Activity:
Only the lines from the one containing "More payment options (195, 772)" through the one containing "[Facebook] (54, 2044)" should be printed, exactly as they appear below, with both ends included.

Source data:
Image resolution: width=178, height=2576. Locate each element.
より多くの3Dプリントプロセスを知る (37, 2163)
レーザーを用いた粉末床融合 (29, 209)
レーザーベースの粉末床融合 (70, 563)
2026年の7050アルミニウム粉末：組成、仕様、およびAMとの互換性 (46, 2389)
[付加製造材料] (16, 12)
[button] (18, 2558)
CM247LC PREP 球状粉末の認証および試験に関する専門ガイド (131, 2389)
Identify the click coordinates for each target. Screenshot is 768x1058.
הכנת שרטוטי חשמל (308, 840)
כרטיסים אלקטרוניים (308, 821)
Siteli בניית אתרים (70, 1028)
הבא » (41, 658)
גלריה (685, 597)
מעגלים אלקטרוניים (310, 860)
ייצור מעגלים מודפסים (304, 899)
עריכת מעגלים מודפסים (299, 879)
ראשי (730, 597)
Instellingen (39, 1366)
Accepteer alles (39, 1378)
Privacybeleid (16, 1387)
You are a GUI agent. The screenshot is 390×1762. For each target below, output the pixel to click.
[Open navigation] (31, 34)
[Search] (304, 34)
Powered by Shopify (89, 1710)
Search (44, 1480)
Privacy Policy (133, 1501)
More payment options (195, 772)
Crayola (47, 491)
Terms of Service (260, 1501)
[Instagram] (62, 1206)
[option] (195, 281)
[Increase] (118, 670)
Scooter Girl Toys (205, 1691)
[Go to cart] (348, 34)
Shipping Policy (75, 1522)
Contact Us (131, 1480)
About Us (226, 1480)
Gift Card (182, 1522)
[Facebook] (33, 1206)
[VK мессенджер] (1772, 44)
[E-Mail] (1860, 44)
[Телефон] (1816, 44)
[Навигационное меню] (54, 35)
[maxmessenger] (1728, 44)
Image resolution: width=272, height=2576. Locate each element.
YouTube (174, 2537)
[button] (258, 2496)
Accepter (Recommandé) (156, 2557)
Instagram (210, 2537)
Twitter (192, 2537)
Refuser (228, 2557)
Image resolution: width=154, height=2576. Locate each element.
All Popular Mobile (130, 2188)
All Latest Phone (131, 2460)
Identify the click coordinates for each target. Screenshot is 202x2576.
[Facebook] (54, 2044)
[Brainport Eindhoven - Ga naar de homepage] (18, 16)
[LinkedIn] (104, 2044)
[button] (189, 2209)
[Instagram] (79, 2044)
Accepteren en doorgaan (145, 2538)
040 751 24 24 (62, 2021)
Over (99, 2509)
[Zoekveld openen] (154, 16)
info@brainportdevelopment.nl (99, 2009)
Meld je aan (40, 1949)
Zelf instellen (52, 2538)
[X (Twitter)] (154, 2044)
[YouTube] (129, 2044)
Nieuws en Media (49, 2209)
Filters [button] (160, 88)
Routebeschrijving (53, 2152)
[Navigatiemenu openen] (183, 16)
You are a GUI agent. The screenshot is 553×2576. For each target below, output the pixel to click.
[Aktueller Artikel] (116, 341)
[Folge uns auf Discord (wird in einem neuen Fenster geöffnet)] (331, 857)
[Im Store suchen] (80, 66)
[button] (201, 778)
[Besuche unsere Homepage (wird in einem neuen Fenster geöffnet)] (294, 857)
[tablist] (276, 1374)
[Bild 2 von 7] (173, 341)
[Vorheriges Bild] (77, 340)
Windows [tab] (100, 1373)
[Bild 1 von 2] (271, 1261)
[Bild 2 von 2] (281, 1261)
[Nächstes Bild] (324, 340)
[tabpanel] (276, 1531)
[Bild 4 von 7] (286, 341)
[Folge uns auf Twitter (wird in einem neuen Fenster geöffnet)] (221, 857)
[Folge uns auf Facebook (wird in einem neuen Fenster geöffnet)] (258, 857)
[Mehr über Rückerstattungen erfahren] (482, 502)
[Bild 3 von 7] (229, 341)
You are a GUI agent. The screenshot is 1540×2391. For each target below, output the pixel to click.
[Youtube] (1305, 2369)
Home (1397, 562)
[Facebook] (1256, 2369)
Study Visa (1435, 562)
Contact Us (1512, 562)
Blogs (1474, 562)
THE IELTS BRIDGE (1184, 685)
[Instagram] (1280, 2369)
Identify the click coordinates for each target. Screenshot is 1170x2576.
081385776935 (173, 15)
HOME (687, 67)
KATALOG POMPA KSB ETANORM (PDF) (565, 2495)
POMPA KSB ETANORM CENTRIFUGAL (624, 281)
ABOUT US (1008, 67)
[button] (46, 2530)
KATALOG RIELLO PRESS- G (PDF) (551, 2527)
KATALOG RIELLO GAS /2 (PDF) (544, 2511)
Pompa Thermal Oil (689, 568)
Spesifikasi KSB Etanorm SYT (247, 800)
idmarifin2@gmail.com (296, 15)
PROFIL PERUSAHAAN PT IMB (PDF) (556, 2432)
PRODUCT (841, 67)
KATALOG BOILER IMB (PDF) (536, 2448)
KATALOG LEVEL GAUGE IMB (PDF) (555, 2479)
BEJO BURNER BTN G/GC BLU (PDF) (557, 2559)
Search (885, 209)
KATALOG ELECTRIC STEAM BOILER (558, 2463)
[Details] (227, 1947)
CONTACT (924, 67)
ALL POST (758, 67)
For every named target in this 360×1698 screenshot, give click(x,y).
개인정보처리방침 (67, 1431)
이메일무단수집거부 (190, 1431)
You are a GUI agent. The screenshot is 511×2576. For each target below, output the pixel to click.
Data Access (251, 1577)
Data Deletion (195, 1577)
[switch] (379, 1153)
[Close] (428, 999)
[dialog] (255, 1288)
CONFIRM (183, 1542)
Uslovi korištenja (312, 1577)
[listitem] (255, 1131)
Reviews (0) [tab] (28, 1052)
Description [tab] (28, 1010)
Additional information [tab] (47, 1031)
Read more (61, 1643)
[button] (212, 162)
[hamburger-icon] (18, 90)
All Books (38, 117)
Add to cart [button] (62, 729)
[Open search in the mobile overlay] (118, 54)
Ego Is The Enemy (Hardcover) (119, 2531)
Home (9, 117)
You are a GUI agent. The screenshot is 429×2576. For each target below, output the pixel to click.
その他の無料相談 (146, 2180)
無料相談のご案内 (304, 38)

Exercise response:
More payment options (195, 772)
Crayola (47, 491)
Terms of Service (260, 1501)
[Instagram] (62, 1206)
[option] (195, 281)
[Increase] (118, 670)
Scooter Girl Toys (205, 1691)
[Go to cart] (348, 34)
Shipping Policy (75, 1522)
Contact Us (131, 1480)
About Us (226, 1480)
Gift Card (182, 1522)
[Facebook] (33, 1206)
[VK мессенджер] (1772, 44)
[E-Mail] (1860, 44)
[Телефон] (1816, 44)
[Навигационное меню] (54, 35)
[maxmessenger] (1728, 44)
Image resolution: width=272, height=2576. Locate each element.
YouTube (174, 2537)
[button] (258, 2496)
Accepter (Recommandé) (156, 2557)
Instagram (210, 2537)
Twitter (192, 2537)
Refuser (228, 2557)
Image resolution: width=154, height=2576. Locate each element.
All Popular Mobile (130, 2188)
All Latest Phone (131, 2460)
Identify the click coordinates for each target. Screenshot is 202x2576.
[Facebook] (54, 2044)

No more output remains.